## Exercise aim
Rewrite the material below with each "dropdown" swapped for "menu", leaving everything else as it is.
--- START ---
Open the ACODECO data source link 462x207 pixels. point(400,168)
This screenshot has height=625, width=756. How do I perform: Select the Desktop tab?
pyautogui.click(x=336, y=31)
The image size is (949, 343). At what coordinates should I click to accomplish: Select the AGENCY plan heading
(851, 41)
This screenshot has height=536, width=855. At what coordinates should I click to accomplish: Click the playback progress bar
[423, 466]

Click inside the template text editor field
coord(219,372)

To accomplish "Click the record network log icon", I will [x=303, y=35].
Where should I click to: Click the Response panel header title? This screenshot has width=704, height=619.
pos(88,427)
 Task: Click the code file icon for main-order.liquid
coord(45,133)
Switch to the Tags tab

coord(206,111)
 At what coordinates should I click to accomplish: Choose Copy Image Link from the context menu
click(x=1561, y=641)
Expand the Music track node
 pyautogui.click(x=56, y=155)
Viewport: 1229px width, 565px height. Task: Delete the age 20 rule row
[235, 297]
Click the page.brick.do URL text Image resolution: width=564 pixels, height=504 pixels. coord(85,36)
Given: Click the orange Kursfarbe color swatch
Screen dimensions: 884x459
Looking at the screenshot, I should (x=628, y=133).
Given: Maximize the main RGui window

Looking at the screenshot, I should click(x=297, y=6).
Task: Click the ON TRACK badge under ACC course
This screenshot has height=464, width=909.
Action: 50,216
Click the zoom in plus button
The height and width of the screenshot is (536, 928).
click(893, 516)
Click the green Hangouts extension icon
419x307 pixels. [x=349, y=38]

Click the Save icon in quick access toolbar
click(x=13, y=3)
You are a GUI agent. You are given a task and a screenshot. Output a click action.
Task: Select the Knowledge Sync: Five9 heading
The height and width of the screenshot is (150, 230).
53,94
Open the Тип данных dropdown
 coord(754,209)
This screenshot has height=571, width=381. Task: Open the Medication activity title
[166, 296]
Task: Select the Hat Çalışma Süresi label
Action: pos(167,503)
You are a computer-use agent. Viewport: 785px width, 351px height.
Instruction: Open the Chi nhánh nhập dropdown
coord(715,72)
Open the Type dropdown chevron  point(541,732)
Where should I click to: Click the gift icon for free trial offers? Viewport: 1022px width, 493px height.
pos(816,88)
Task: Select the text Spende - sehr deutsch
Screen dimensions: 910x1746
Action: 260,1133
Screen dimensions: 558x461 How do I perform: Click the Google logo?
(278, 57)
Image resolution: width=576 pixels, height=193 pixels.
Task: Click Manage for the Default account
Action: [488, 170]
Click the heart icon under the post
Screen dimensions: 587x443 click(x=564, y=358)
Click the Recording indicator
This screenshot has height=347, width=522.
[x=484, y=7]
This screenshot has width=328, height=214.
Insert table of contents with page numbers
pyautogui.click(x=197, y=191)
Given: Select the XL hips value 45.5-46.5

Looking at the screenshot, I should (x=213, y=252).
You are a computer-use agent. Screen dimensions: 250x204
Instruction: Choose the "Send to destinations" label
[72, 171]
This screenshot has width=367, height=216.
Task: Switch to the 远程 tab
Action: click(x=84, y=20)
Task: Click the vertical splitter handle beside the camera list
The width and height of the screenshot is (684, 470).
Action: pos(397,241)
--- END ---
## Exercise solution
Open the ACODECO data source link 462x207 pixels. point(400,168)
This screenshot has height=625, width=756. How do I perform: Select the Desktop tab?
pyautogui.click(x=336, y=31)
The image size is (949, 343). At what coordinates should I click to accomplish: Select the AGENCY plan heading
(851, 41)
This screenshot has height=536, width=855. At what coordinates should I click to accomplish: Click the playback progress bar
[423, 466]

Click inside the template text editor field
coord(219,372)

To accomplish "Click the record network log icon", I will [x=303, y=35].
Where should I click to: Click the Response panel header title? This screenshot has width=704, height=619.
pos(88,427)
 Task: Click the code file icon for main-order.liquid
coord(45,133)
Switch to the Tags tab

coord(206,111)
 At what coordinates should I click to accomplish: Choose Copy Image Link from the context menu
click(x=1561, y=641)
Expand the Music track node
 pyautogui.click(x=56, y=155)
Viewport: 1229px width, 565px height. Task: Delete the age 20 rule row
[235, 297]
Click the page.brick.do URL text Image resolution: width=564 pixels, height=504 pixels. coord(85,36)
Given: Click the orange Kursfarbe color swatch
Screen dimensions: 884x459
Looking at the screenshot, I should (x=628, y=133).
Given: Maximize the main RGui window

Looking at the screenshot, I should click(x=297, y=6).
Task: Click the ON TRACK badge under ACC course
This screenshot has height=464, width=909.
Action: 50,216
Click the zoom in plus button
The height and width of the screenshot is (536, 928).
click(893, 516)
Click the green Hangouts extension icon
419x307 pixels. [x=349, y=38]

Click the Save icon in quick access toolbar
click(x=13, y=3)
You are a GUI agent. You are given a task and a screenshot. Output a click action.
Task: Select the Knowledge Sync: Five9 heading
The height and width of the screenshot is (150, 230).
53,94
Open the Тип данных menu
 coord(754,209)
This screenshot has height=571, width=381. Task: Open the Medication activity title
[166, 296]
Task: Select the Hat Çalışma Süresi label
Action: pos(167,503)
You are a computer-use agent. Viewport: 785px width, 351px height.
Instruction: Open the Chi nhánh nhập menu
coord(715,72)
Open the Type menu chevron  point(541,732)
Where should I click to: Click the gift icon for free trial offers? Viewport: 1022px width, 493px height.
pos(816,88)
Task: Select the text Spende - sehr deutsch
Screen dimensions: 910x1746
Action: 260,1133
Screen dimensions: 558x461 How do I perform: Click the Google logo?
(278, 57)
Image resolution: width=576 pixels, height=193 pixels.
Task: Click Manage for the Default account
Action: [488, 170]
Click the heart icon under the post
Screen dimensions: 587x443 click(x=564, y=358)
Click the Recording indicator
This screenshot has height=347, width=522.
[x=484, y=7]
This screenshot has width=328, height=214.
Insert table of contents with page numbers
pyautogui.click(x=197, y=191)
Given: Select the XL hips value 45.5-46.5

Looking at the screenshot, I should (x=213, y=252).
You are a computer-use agent. Screen dimensions: 250x204
Instruction: Choose the "Send to destinations" label
[72, 171]
This screenshot has width=367, height=216.
Task: Switch to the 远程 tab
Action: click(x=84, y=20)
Task: Click the vertical splitter handle beside the camera list
The width and height of the screenshot is (684, 470).
Action: pos(397,241)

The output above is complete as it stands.